[MATERIAL FOR THE TASK — start]
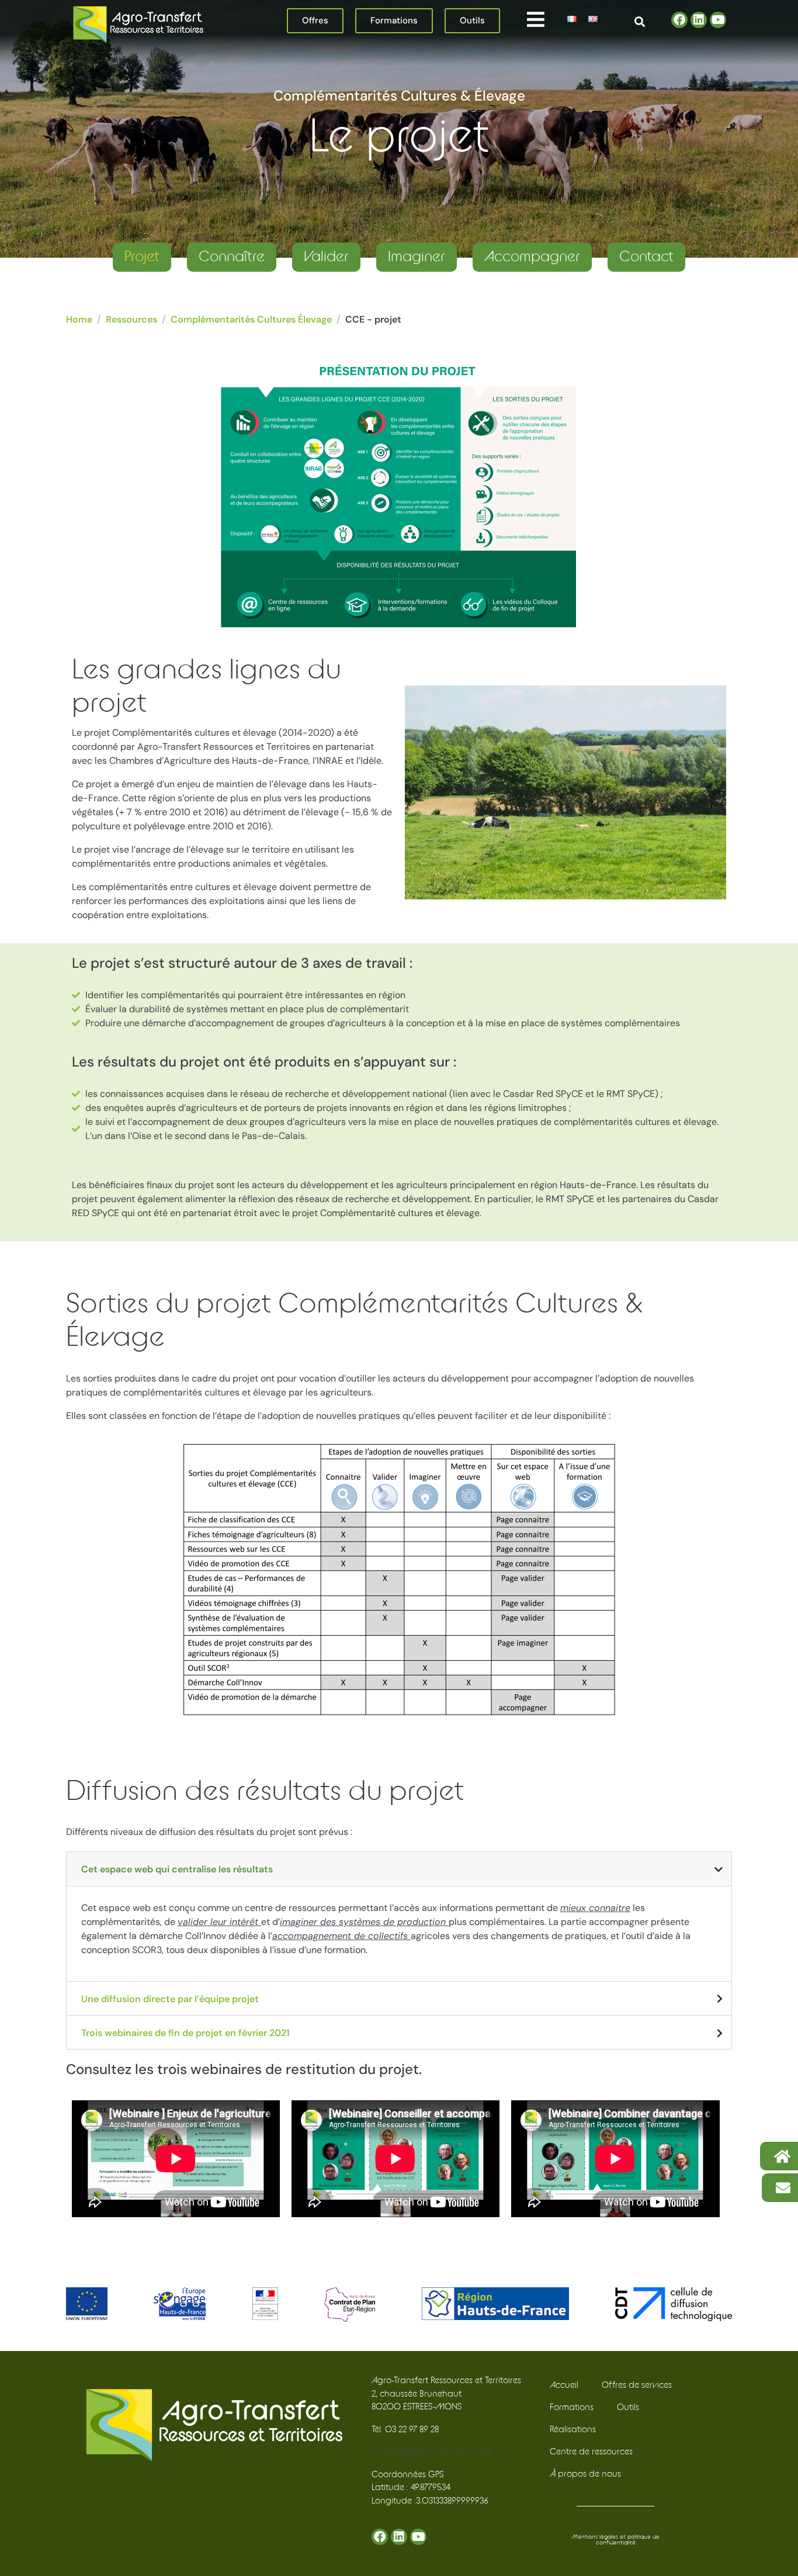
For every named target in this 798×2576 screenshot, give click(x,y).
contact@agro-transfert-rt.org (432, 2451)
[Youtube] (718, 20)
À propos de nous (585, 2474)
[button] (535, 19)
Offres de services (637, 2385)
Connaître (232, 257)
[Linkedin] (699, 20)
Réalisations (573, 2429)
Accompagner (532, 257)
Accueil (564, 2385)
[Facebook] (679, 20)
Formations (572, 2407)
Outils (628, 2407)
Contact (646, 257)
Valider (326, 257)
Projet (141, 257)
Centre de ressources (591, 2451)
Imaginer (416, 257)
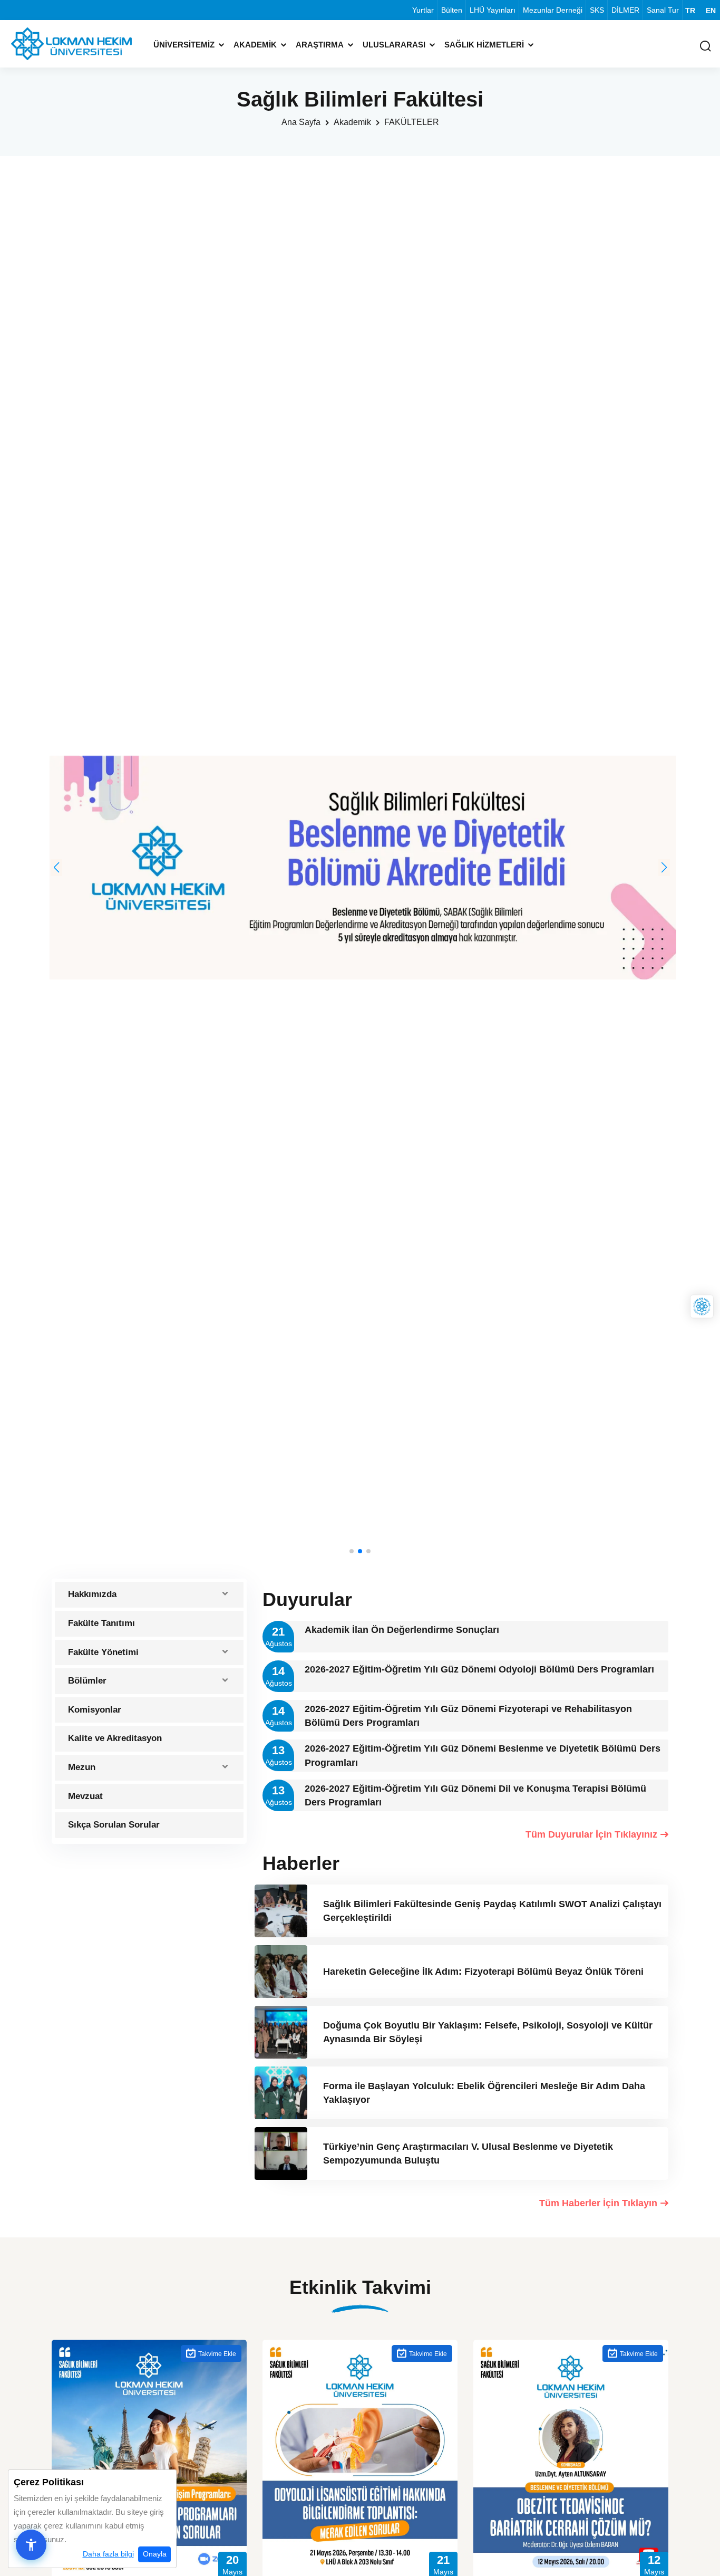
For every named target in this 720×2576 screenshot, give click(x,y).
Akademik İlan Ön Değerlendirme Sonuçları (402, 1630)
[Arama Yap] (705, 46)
[MATERIAL FOR THE TASK — finish]
WHAT IS NEEDED: If a line above holds the string "click", return it as it stands.

PROBLEM SOLUTION:
For every named target in this 798×2576 screenshot, give click(x,y).
For every named target in this 720×2576 screenshot, give click(x,y).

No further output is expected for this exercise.